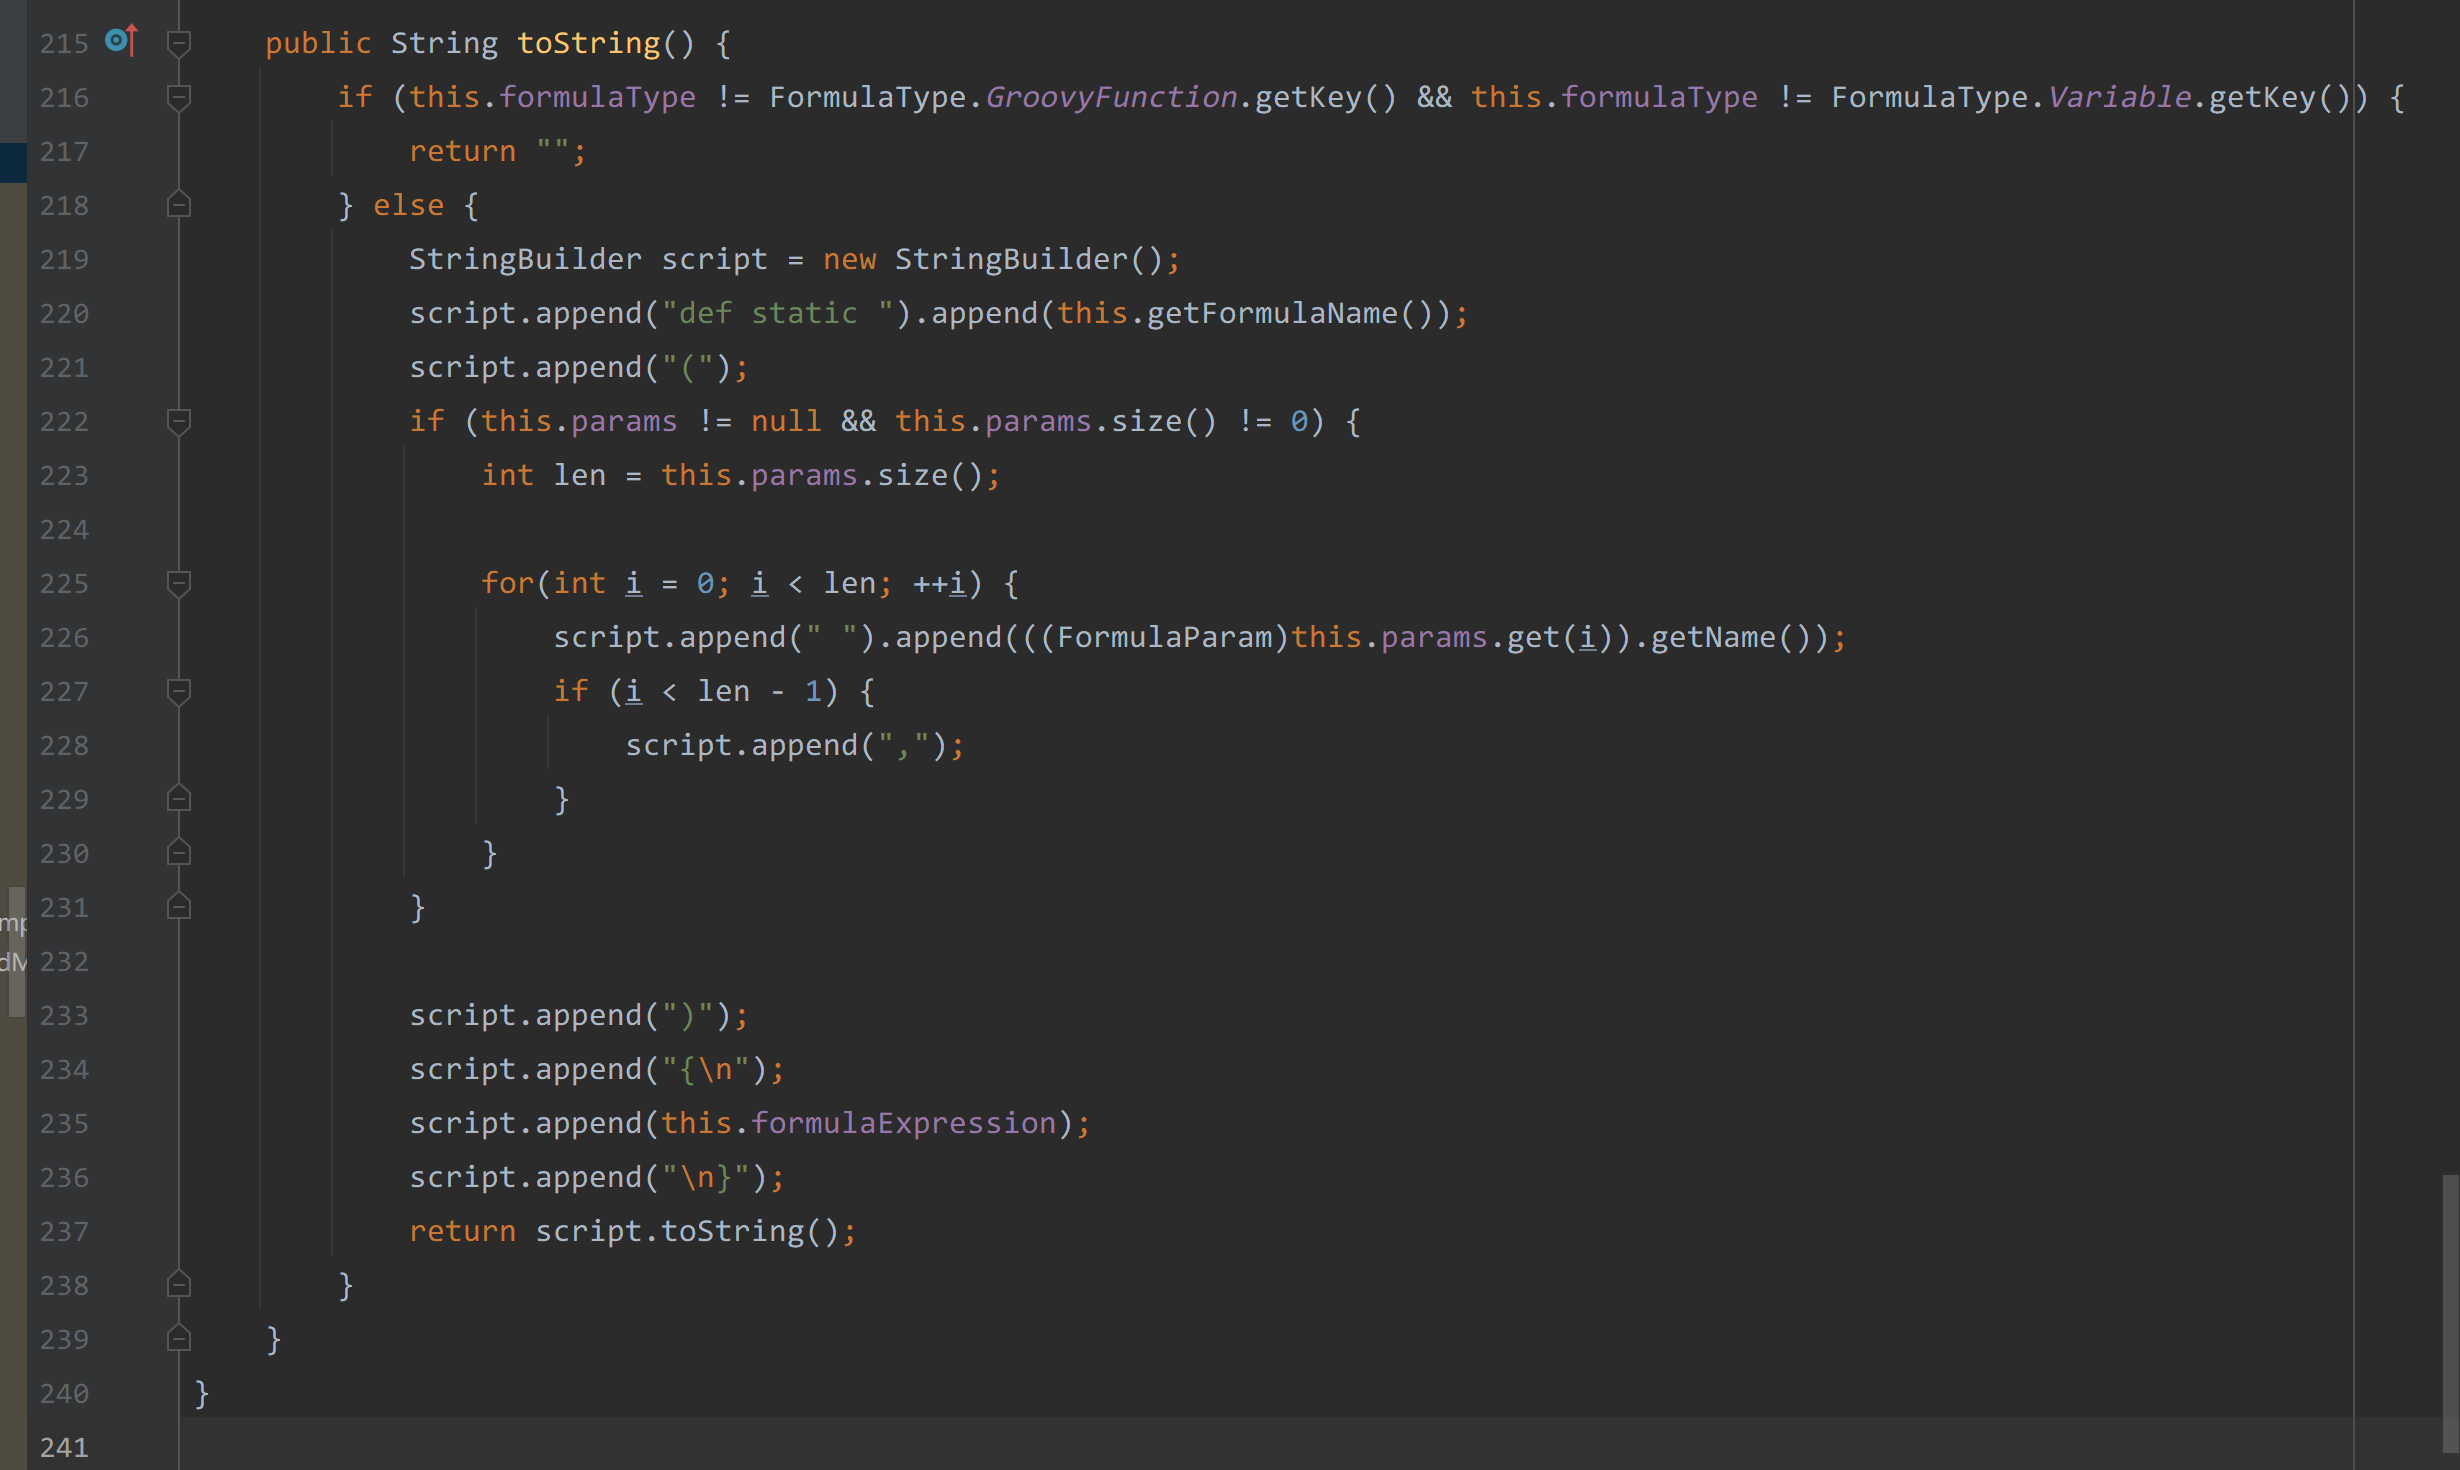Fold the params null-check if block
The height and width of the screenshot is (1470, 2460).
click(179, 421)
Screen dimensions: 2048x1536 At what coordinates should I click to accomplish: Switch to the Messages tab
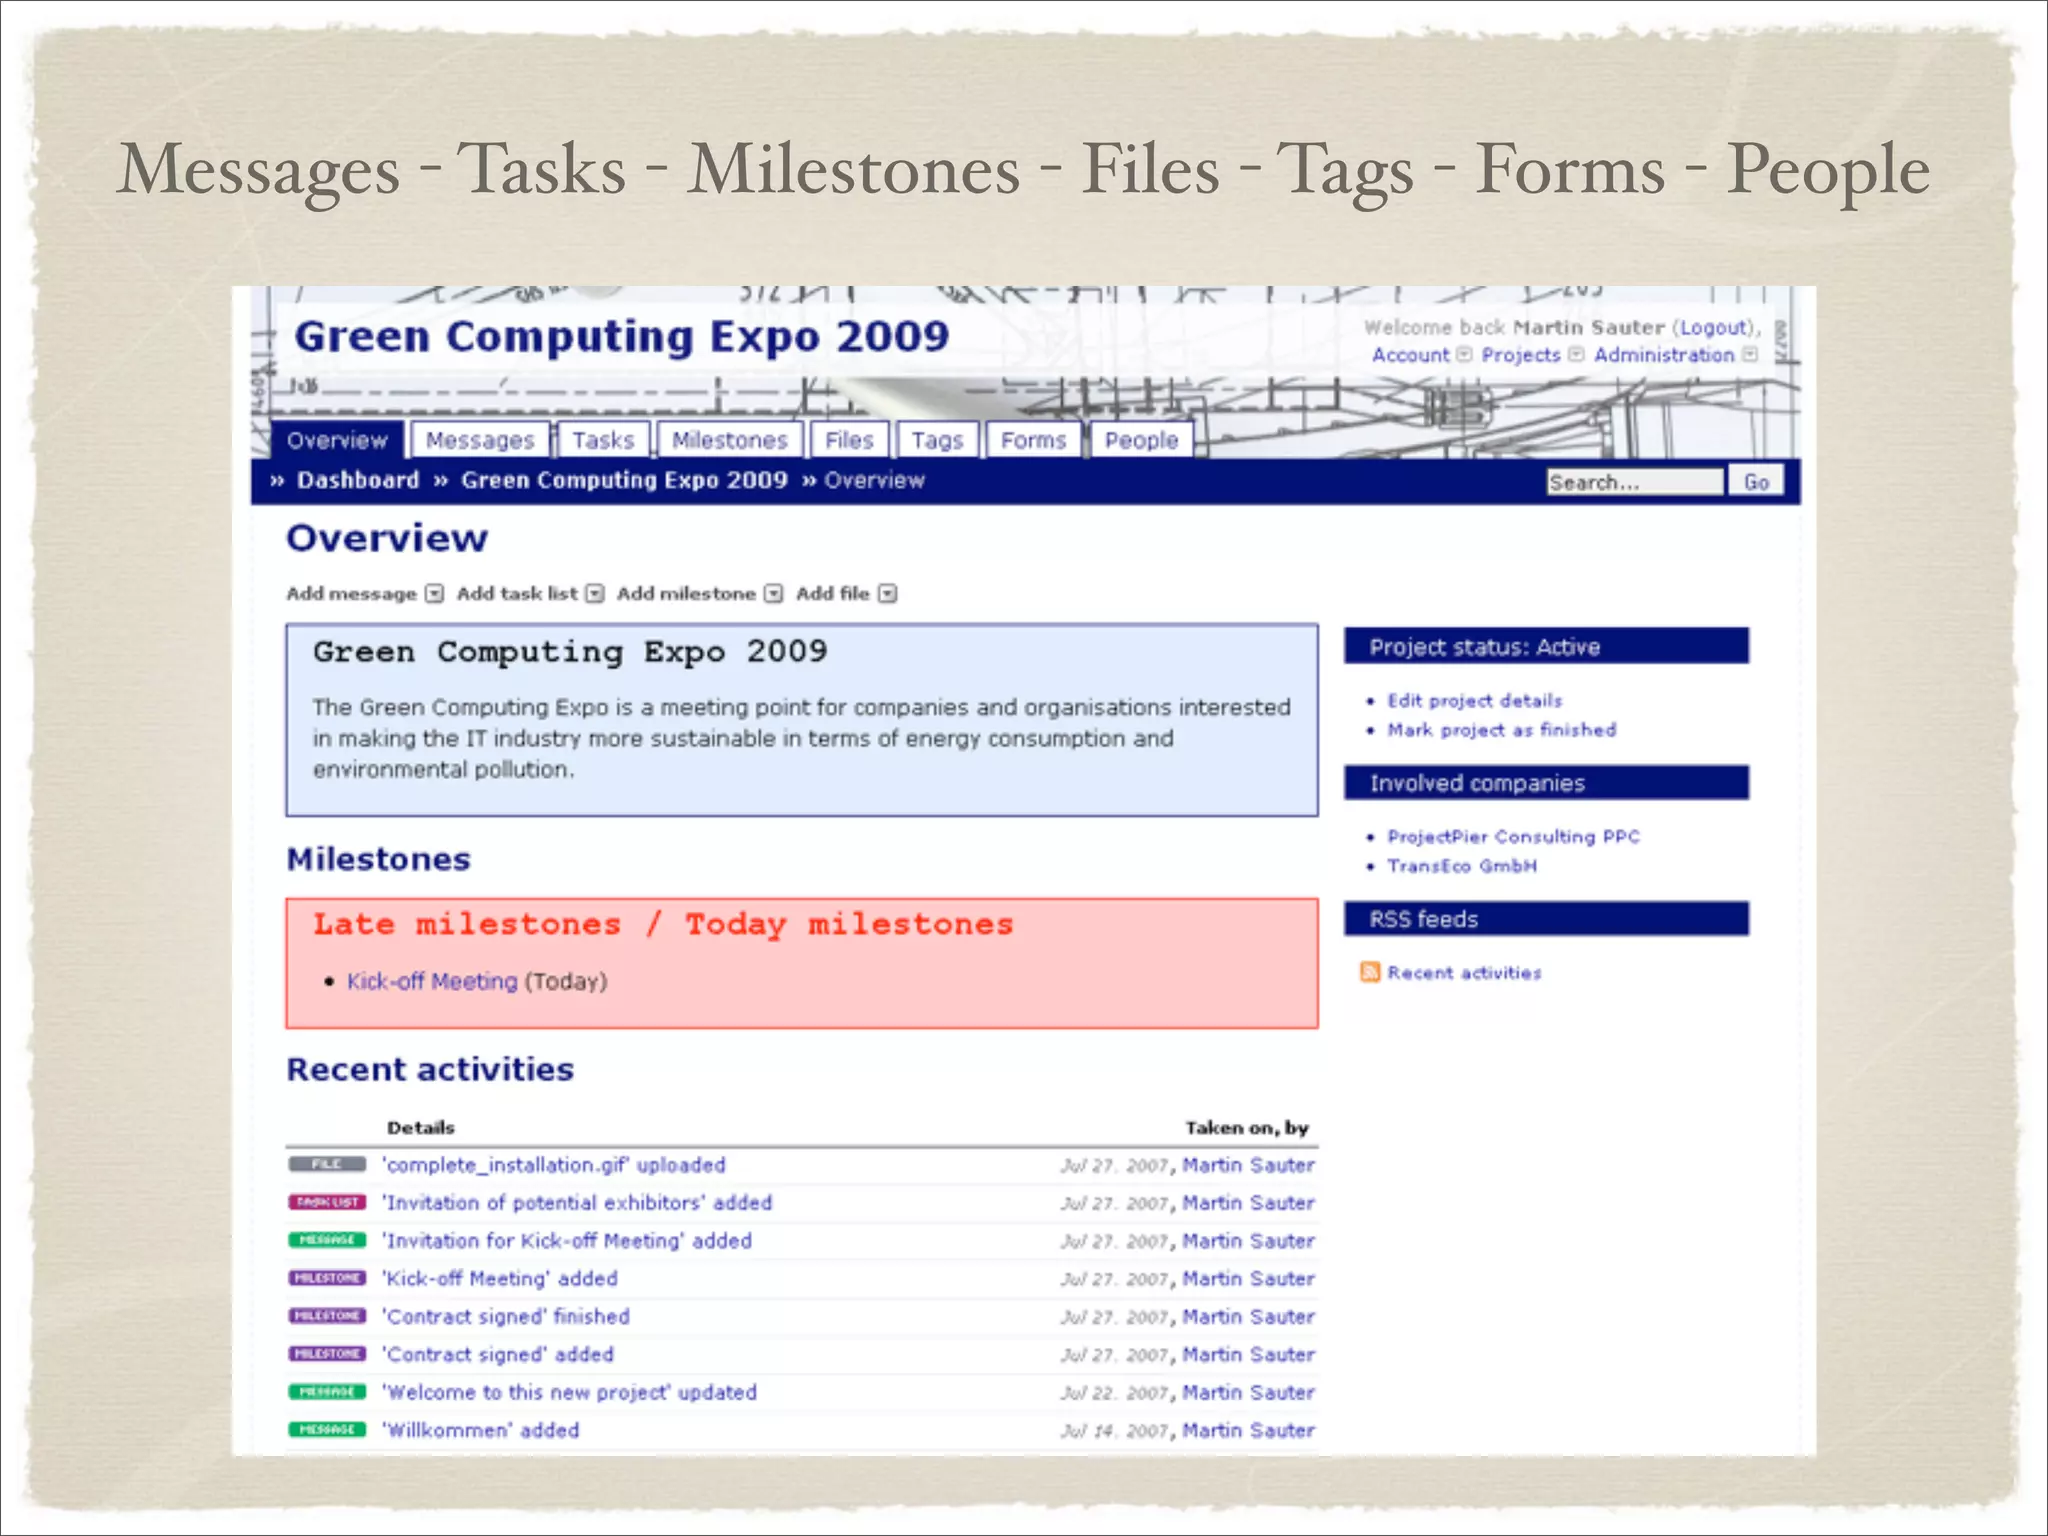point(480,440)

• **Work required**: Only an exact copy belongs in the answer: the lines from the one containing "Screen dimensions: 2048x1536" through the end of the records, both ends included, minus the pictures.

• **Solution to this exercise**:
Screen dimensions: 2048x1536 At what coordinates should I click to accomplish: Switch to the Messages tab
point(480,440)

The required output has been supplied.